## Records excerpted from a collection
'''

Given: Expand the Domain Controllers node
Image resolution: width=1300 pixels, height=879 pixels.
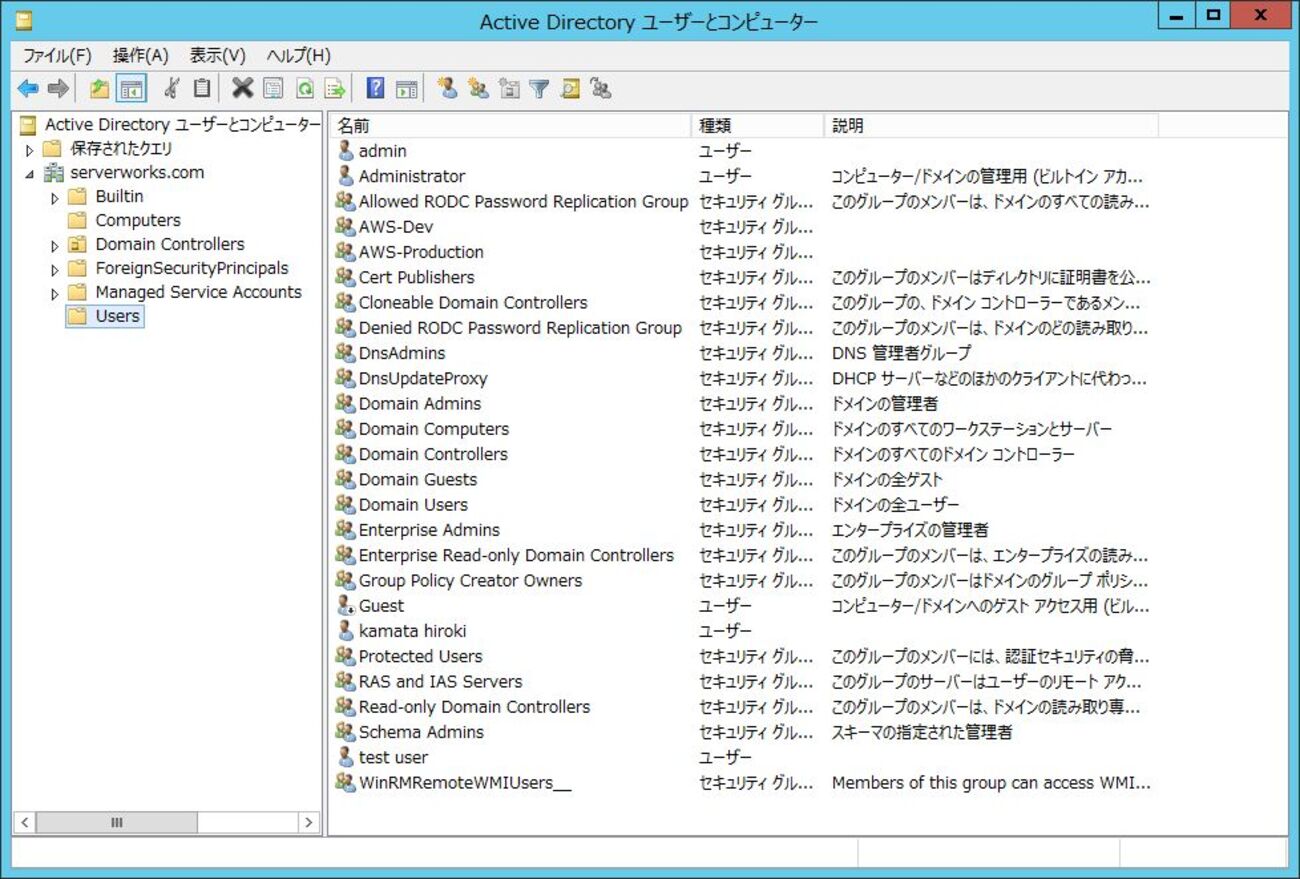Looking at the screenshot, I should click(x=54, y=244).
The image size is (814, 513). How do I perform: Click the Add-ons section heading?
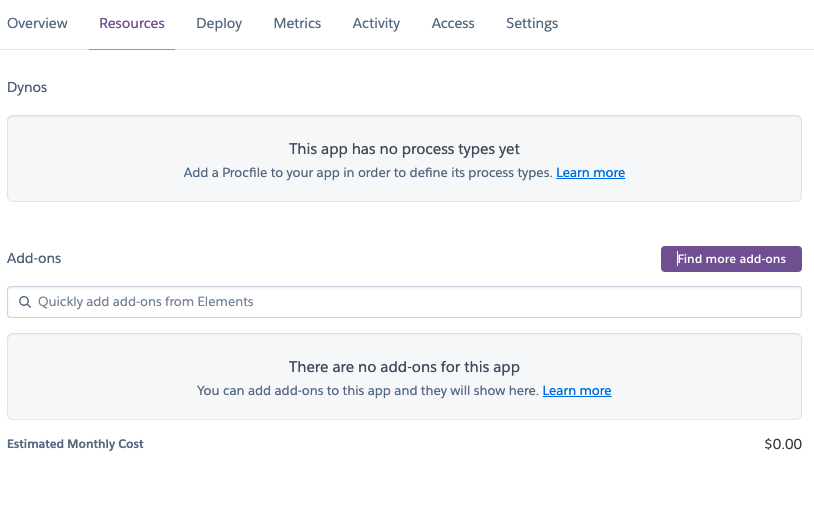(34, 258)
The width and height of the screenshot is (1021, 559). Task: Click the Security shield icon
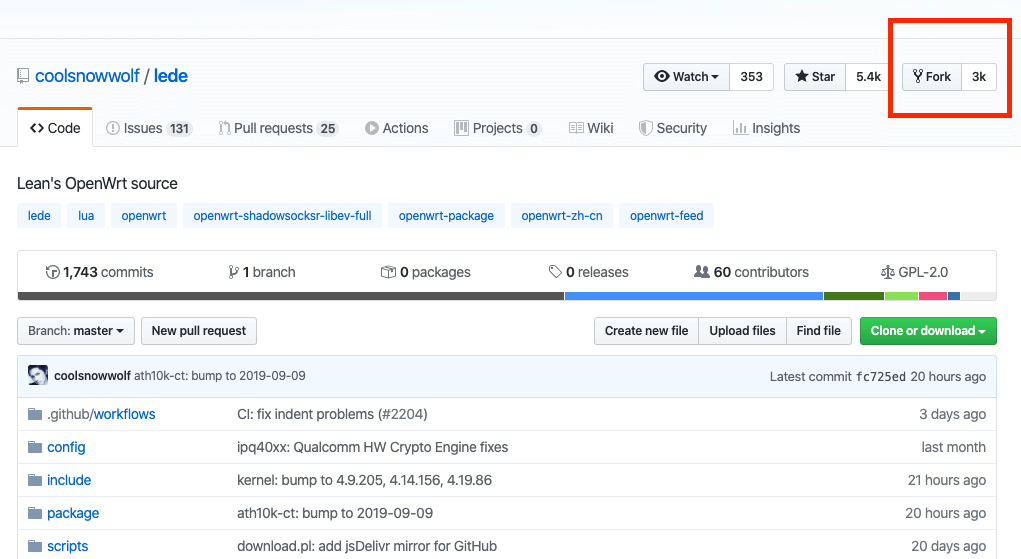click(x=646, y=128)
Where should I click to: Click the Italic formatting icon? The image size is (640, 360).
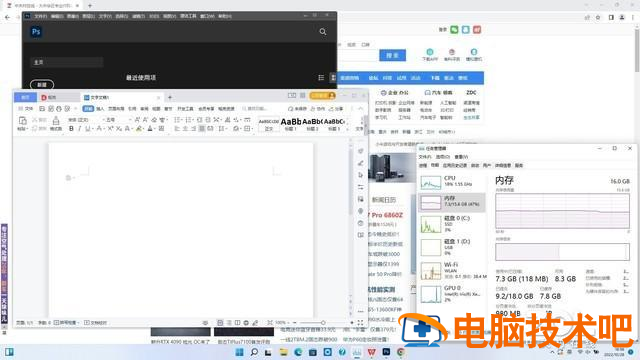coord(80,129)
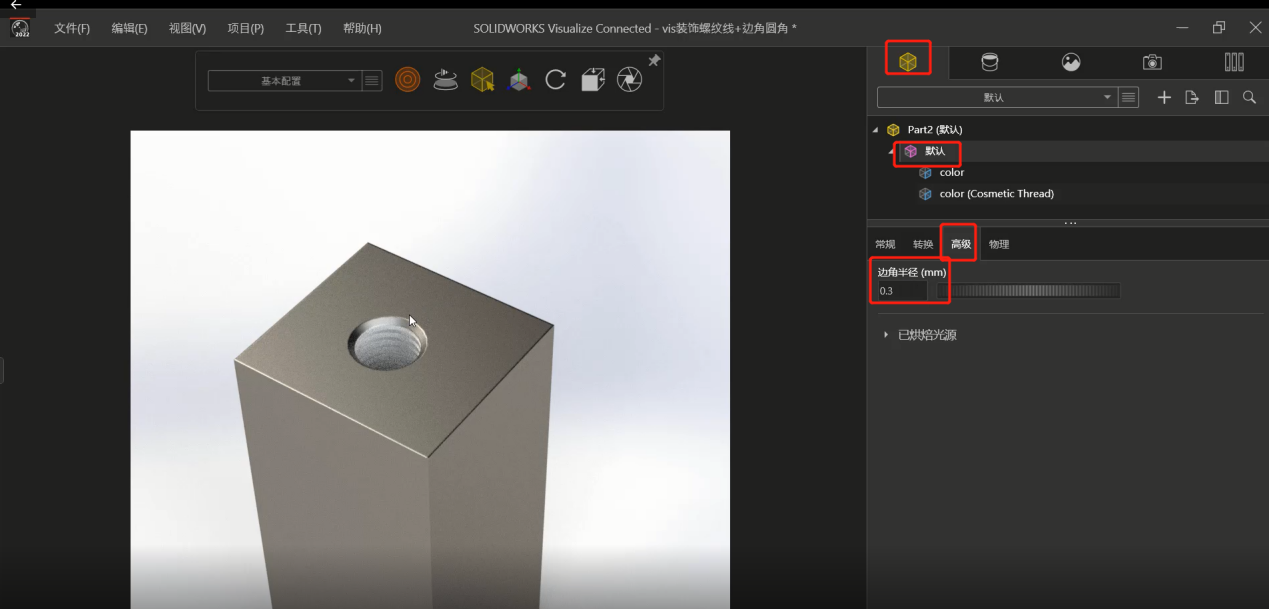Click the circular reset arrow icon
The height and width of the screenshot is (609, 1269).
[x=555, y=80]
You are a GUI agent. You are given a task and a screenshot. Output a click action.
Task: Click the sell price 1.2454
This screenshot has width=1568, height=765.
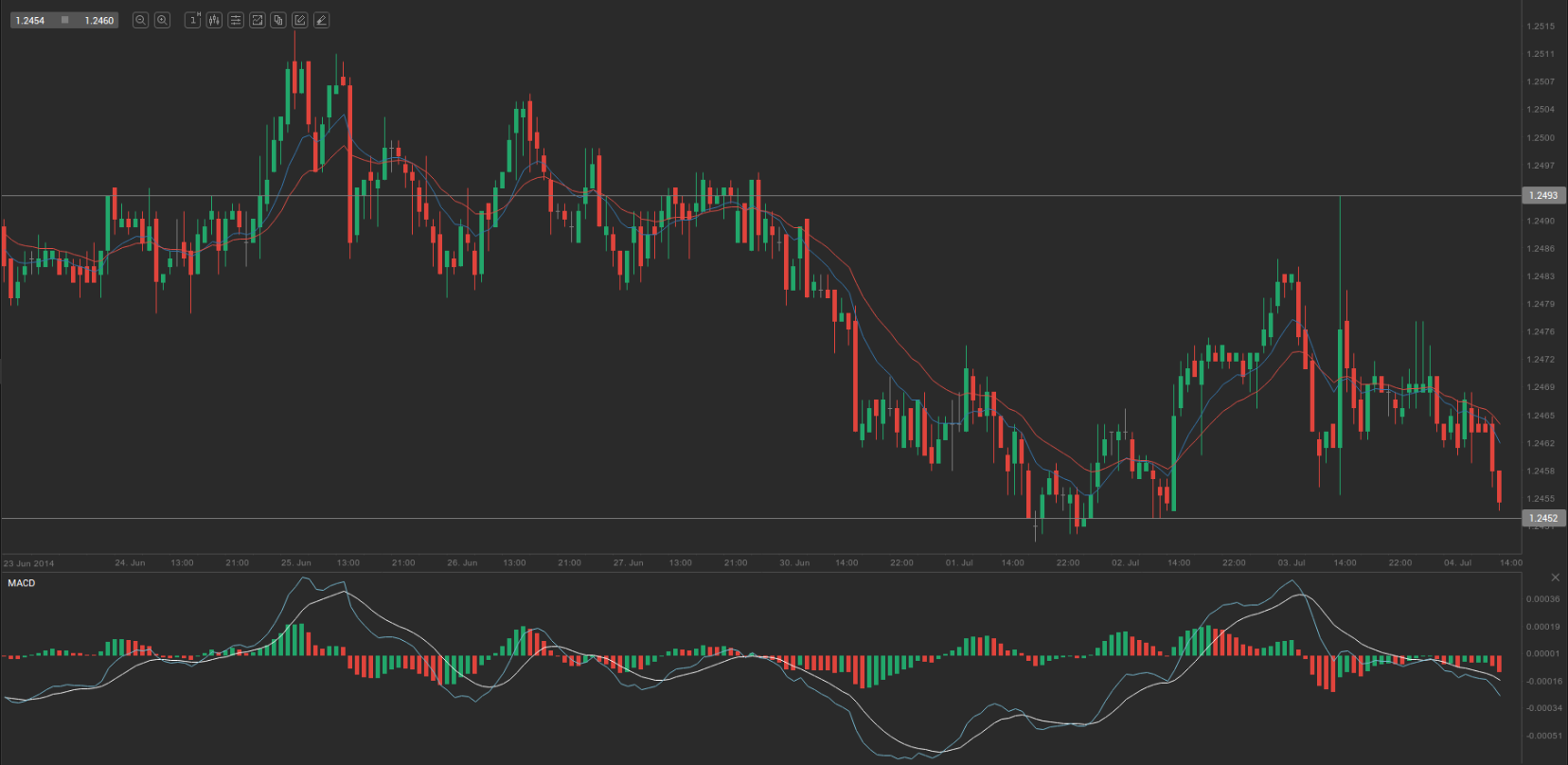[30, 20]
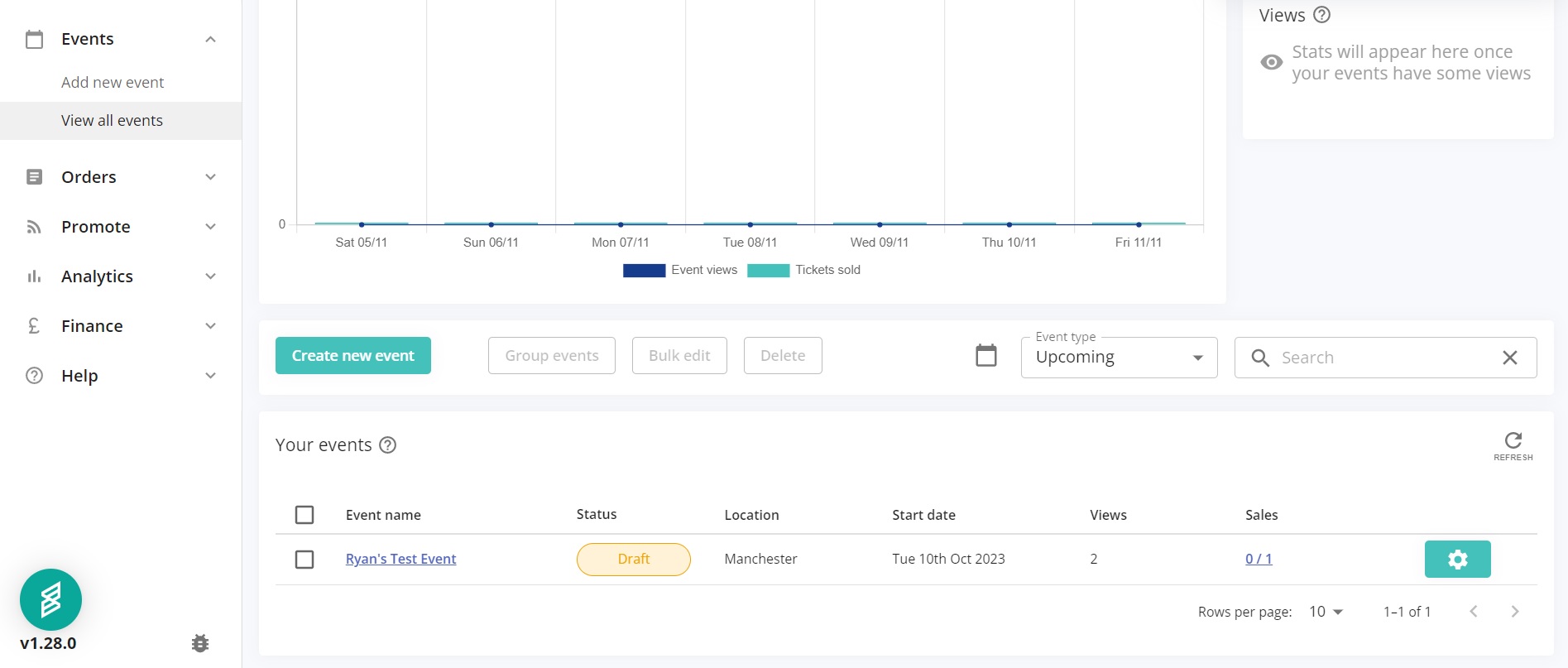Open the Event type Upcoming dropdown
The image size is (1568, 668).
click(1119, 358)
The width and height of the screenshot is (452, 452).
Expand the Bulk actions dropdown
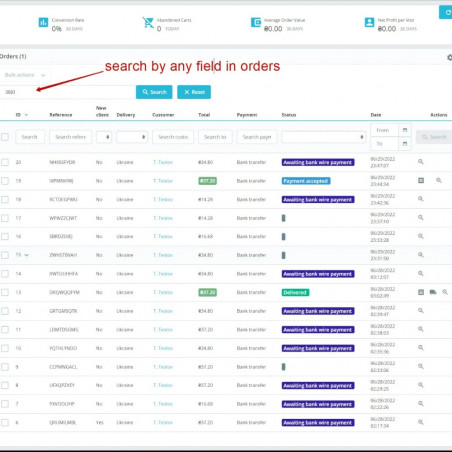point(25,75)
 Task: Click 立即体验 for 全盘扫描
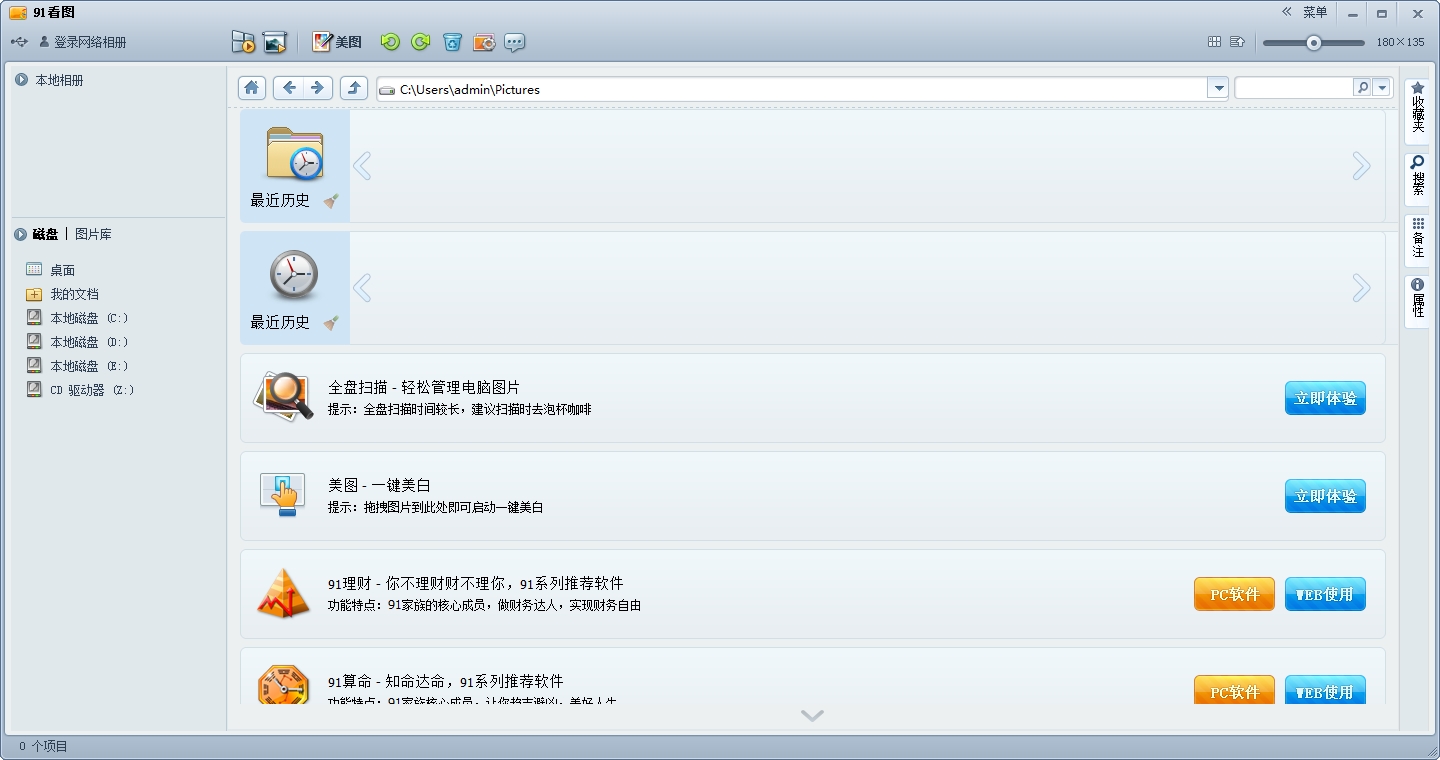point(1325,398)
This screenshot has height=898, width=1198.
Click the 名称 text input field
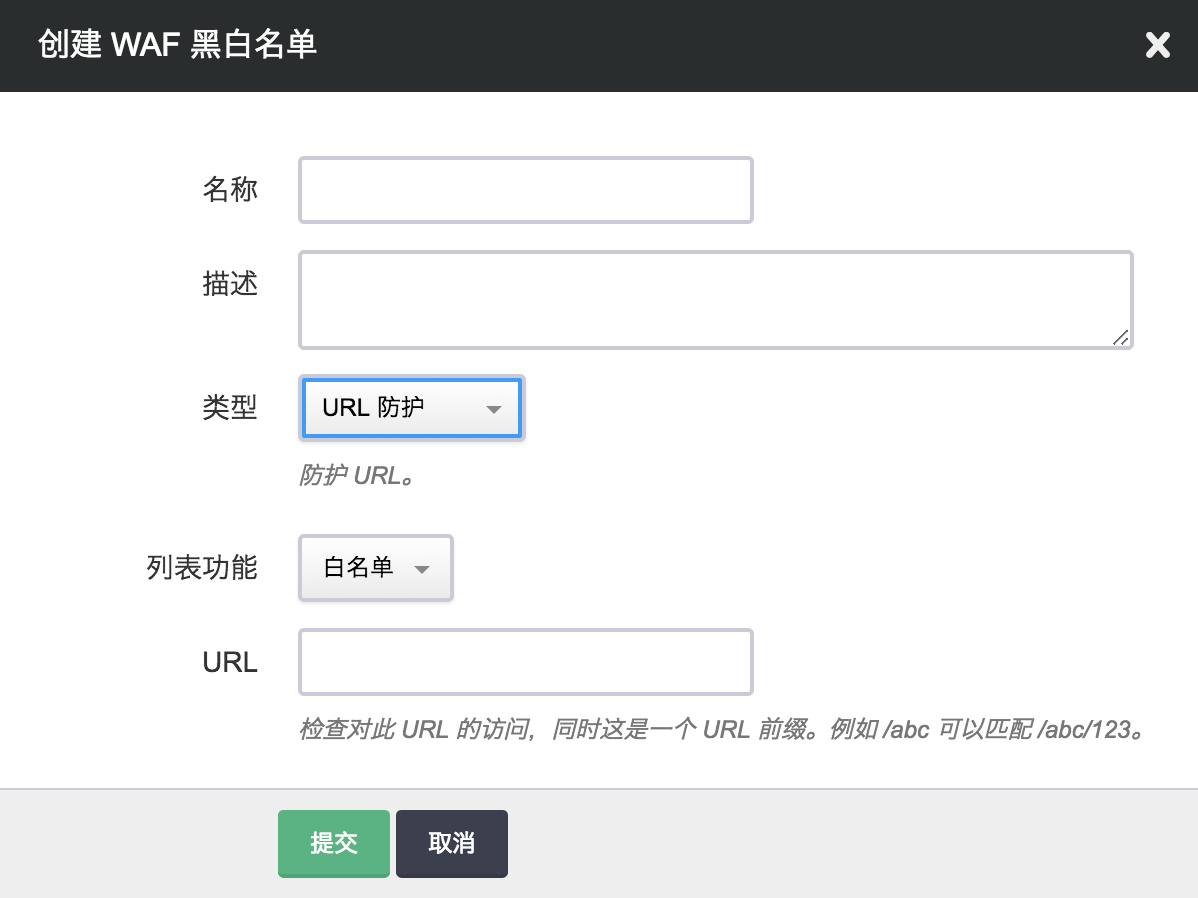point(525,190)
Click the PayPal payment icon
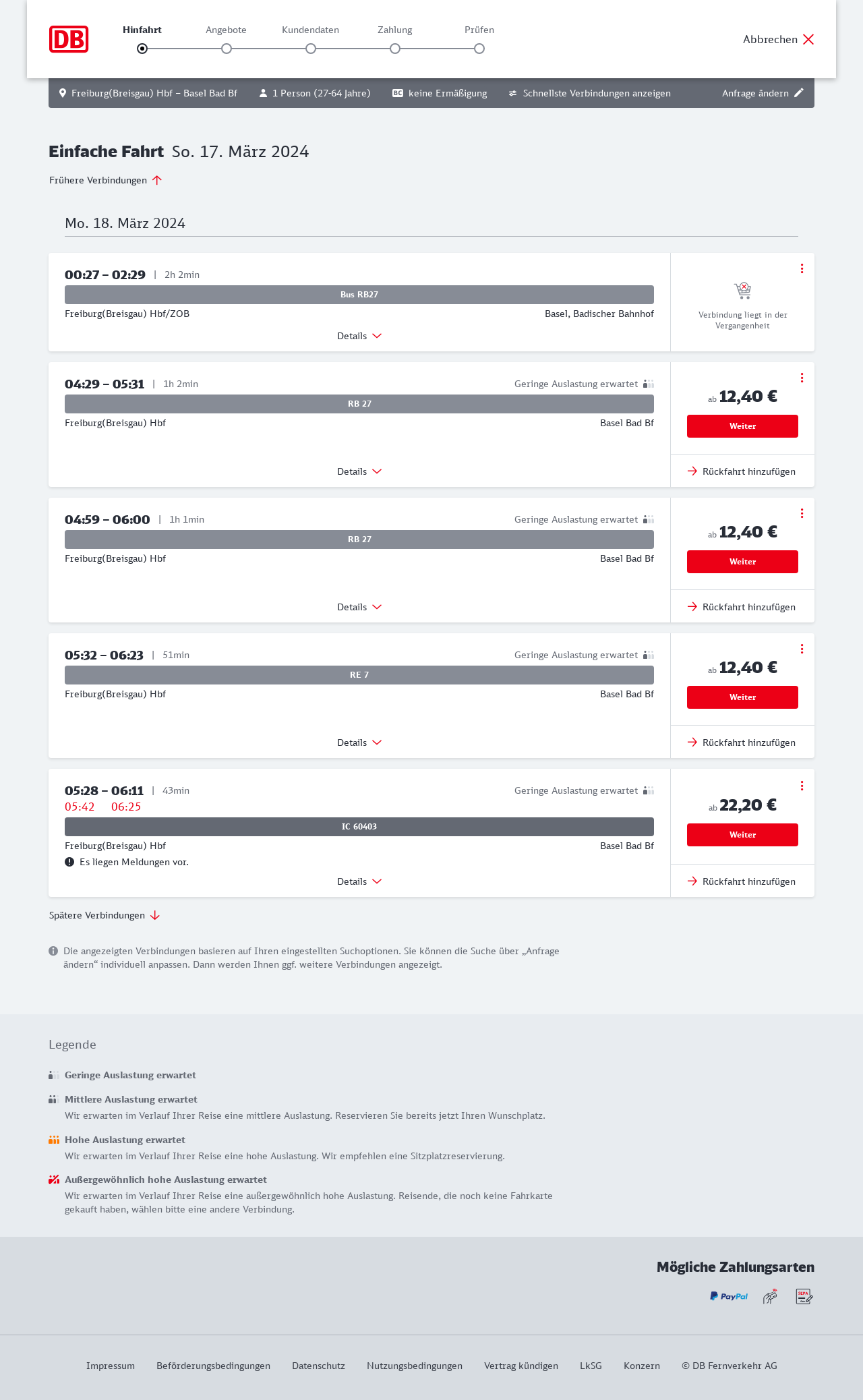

'''

## ASSIGNMENT
Return the lines exactly, from the one containing "Task: Click 立即体验 for 全盘扫描" through the last line above, including both ends and excluding every picture.

## PROBLEM SOLUTION
 Task: Click 立即体验 for 全盘扫描
point(1325,398)
This screenshot has height=898, width=1198.
Click the 名称 text input field
point(525,190)
Click the PayPal payment icon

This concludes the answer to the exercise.